## Page extract
That done, we were ushered from the Underground Vaults up to the Graveyard by another tour guide with a pentagram-encrusted umbrella, where even more fun began. The tour went into the Graveyard and we got a brief history of it. While Greyfriars is a very small place, it i home to thousands of corpses buried under the ground, most of them unmarked. If you want to go there, it's open to the public. Except for one part. The Covenantor's Prison, which has a padlock on the gate to keep you out. Well, if you're not on a tour, anyway. Our guide unlocked the gate and we went inside.

Basically, for the unaware, the Covenantor's prison was a kind of concentration camp for the very poor. No one made it out alive, so it's filled with spirits, surprise surprise. The most haunted area is the Black Mausoleum, where the Mackenzie Poltergeist is said to reside. Of course, we went inside. Nobody in our group vomited or fainted or got injured to my knowledge, but hearing about the history of the place was fascinating and terrifying.

After leaving the Black Mausoleum, the tour guide told us the story of Greyfriar's Bobby, which you may or may not be familiar with. He also disclaimed it, leaving the night on a fairly light note. Then, the tour guide bid us goodnight and left about six of us who wanted to see the Harry Potter stones with the ushering-tour guide who walked us between the two attractions. He was knowledgeable too, and very nice in answering our questions as we paused at the Snape, Potter, Moody, and other stones with Harry Potter names. As I was looking at the one for MacGonagle, I felt something on my shoulder and turned to see a face. I shrieked and jumped to see the first tour guide, sans leather coat, with his chin on my shoulder. Creepy bastard. He finished the tour of the Harry Potter graves, told me I had a lovely scream, then bid us goodnight for real at a little past midnight.

## Material provided

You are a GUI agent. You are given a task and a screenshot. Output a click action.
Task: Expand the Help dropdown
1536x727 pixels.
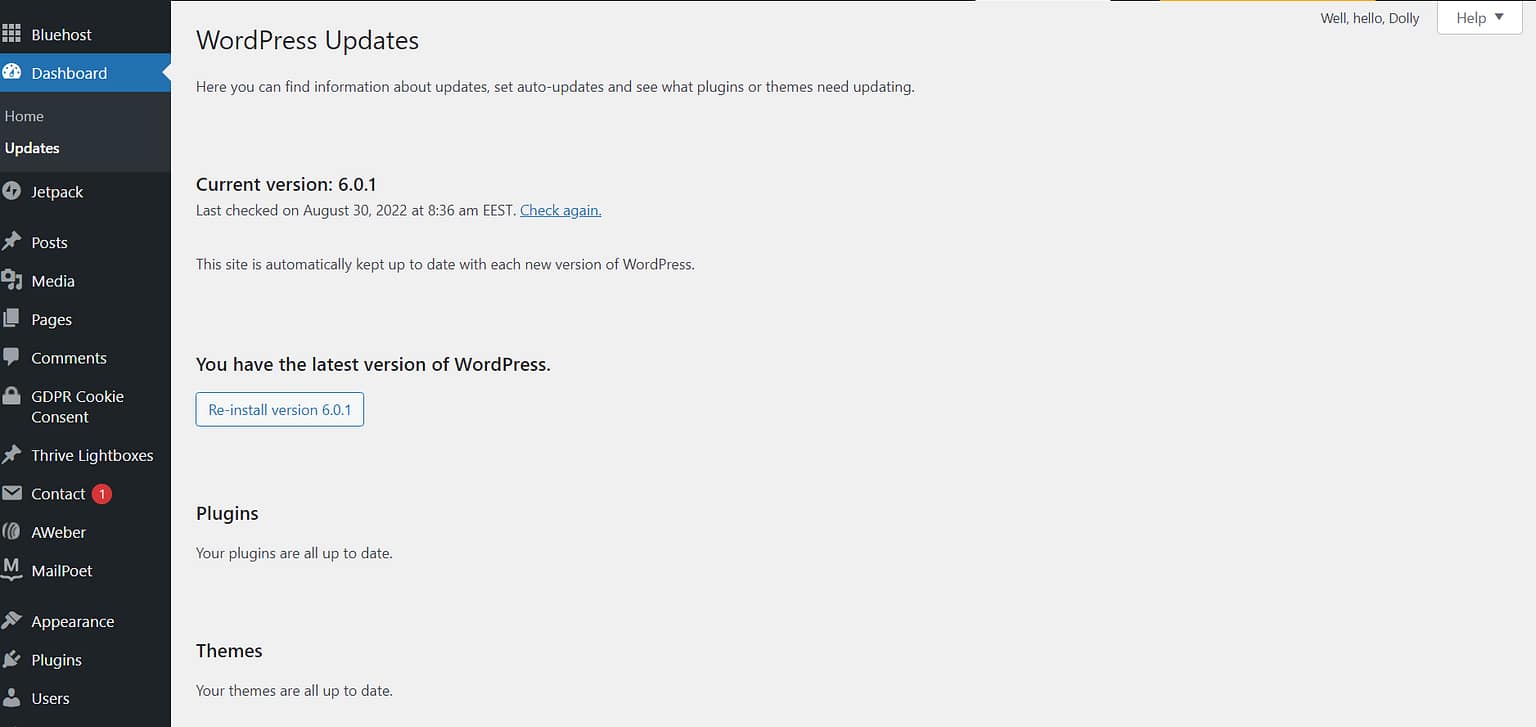(x=1478, y=17)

## Set exercise
Please reproduce the ghost tour passage word for word from "Basically, for the" to "fascinating and terrifying.".

## Solution for this task
Basically, for the unaware, the Covenantor's prison was a kind of concentration camp for the very poor. No one made it out alive, so it's filled with spirits, surprise surprise. The most haunted area is the Black Mausoleum, where the Mackenzie Poltergeist is said to reside. Of course, we went inside. Nobody in our group vomited or fainted or got injured to my knowledge, but hearing about the history of the place was fascinating and terrifying.